VLERange: a range in between BidirectionalRange and RandomAccessRange

Sat Jan 15 07:24:42 PST 2011

On 2011-01-15 09:09:17 -0500, foobar <foo at bar.com> said:

> Lutger Blijdestijn Wrote:
> 
>> Michel Fortin wrote:
>> 
>>> On 2011-01-15 05:03:20 -0500, Lutger Blijdestijn
>>> <lutger.blijdestijn at gmail.com> said:
>> ...
>>>> 
>>>> Is it still possible to solve this problem or are we stuck with
>>>> specialized string algorithms? Would it work if VleRange of string was a
>>>> bidirectional range with string slices of graphemes as the ElementType
>>>> and indexing with code units? Often used string algorithms could be
>>>> specialized for performance, but if not, generic algorithms would still
>>>> work.
>>> 
>>> I have my idea.
>>> 
>>> I think it'd be a good idea is to improve upon Andrei's first idea --
>>> which was to treat char[], wchar[], and dchar[] all as ranges of dchar
>>> elements -- by changing the element type to be the same as the string.
>>> For instance, iterating on a char[] would give you slices of char[],
>>> each having one grapheme.
>>> 
>> ...
>> 
>> Yes, this is exactly what I meant, but you are much clearer. I hope this can
>> be made to work!
>> 
> 
> My two cents are against this kind of design.
> The "correct" approach IMO is a 'universal text' type which is a 
> _container_ of said text. This type would provide ranges for the 
> various abstraction levels. E.g.
> text.codeUnits to iterate by codeUnits

Nothing prevents that in the design I proposed. Andrei's design already 
implements "str".byDchar() that would work for code points. I'd suggest 
changing the API to by!char(), by!wchar(), and by!cdhar() for when you 
deal with whatever kind of code unit or code point you want. This would 
be mostly symmetric to what you can already do with foreach:

	foreach (char c; "hello") {}
	foreach (wchar c; "hello") {}
	foreach (dchar c; "hello") {}
// same as:
	foreach (c; "hello".by!char()) {}
	foreach (c; "hello".by!wchar()) {}
	foreach (c; "hello".by!dchar()) {}

> Here's a (perhaps contrived) example:
> Let's say I want to find the combining marks in some text.
> 
> For instance, Hebrew uses combining marks for vowels (among other 
> things) and they are optional in the language (There's a "full" form 
> with vowels and a "missing" form without them).
> I have a Hebrew text with in the "full" form and I want to strip it and 
> convert it to the "missing" form.
> 
> How would I accomplish this with your design?

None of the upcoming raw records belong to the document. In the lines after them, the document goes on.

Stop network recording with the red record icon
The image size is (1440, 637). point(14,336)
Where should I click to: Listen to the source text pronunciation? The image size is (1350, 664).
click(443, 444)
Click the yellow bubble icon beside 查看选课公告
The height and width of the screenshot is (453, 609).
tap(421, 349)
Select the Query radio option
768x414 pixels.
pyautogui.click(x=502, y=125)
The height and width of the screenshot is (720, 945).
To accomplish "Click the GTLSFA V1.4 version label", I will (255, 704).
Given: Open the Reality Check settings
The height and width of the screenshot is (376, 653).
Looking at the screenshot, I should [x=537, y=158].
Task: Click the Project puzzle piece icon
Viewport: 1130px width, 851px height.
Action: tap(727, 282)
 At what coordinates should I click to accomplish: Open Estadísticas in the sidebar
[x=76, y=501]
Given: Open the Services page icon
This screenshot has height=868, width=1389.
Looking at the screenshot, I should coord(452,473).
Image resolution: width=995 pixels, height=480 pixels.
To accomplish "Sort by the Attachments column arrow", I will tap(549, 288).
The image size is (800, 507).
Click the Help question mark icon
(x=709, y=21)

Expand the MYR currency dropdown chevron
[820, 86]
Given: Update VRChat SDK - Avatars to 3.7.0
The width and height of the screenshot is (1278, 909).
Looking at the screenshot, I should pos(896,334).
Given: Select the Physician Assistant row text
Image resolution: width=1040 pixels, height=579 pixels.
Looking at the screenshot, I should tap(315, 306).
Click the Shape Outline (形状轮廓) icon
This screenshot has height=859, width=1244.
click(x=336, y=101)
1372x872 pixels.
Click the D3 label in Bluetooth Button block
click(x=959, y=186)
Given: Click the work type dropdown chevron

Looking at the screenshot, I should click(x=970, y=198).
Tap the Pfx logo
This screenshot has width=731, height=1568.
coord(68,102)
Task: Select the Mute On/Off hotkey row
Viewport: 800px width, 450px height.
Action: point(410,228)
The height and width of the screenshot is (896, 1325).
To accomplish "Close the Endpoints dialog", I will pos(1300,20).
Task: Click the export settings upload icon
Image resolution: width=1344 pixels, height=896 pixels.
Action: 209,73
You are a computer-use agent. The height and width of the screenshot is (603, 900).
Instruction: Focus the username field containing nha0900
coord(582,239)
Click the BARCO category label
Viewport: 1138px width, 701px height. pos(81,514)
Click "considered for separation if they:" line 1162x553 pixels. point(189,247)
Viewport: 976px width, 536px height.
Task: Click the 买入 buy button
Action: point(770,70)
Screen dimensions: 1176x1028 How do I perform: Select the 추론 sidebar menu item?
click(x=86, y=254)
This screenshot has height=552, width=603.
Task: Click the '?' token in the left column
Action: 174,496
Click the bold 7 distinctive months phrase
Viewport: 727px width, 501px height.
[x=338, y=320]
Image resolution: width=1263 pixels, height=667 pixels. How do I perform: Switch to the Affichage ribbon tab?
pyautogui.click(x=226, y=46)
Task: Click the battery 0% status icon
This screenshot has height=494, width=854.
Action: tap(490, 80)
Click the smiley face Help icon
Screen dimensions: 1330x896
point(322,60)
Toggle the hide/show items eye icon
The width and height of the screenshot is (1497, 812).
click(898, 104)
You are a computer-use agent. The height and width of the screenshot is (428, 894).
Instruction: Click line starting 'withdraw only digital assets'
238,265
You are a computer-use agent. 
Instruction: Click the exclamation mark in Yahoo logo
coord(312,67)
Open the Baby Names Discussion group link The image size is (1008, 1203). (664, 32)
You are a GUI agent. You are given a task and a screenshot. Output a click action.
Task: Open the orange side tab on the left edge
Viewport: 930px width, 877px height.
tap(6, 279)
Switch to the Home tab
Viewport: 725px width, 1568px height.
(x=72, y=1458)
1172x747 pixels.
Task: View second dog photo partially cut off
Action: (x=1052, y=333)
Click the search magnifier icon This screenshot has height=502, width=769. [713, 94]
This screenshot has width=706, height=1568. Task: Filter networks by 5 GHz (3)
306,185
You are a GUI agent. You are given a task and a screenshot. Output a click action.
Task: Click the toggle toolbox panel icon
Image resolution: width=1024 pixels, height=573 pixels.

All you need is a range that takes a string as input and give you code 
points in a decomposed form (NFD), then you use std.algorithm.filter on 
it:

	// original string
	auto str = "...";

	// create normalized decomposed string as a lazy range of dchar (NFD)
	auto decomposed = decompose(str);

	// filter to remove your favorite combining code point (use the hex 
code you want)
	auto filtered = filter!"a != 0xFABA"(decomposed);

	// turn it back in composed form (NFC), optional
	auto recomposed = compose(filtered);

	// convert back to a string (could also be wstring or dstring)
	string result = array(recomposed.by!char());

This last line is the one doing everything. All the rest just chain 
ranges together for doing on-the-fly decomposition, filtering, and 
recomposition; the last line uses that chain of rage to fill the array.

A more naive implementation not taking advantage of code points but 
instead using a replacement table would also work:

	string str = "...";
	string result;
	string[string] replacements = ["é":"e"]; // change this for what you want
	foreach (grapheme; str) {
		auto replacement = grapheme in replacements;
		if (replacement)
			result ~= replacement;
		else
			result ~= grapheme;
	}

-- 
Michel Fortin
michel.fortin at michelf.com
http://michelf.com/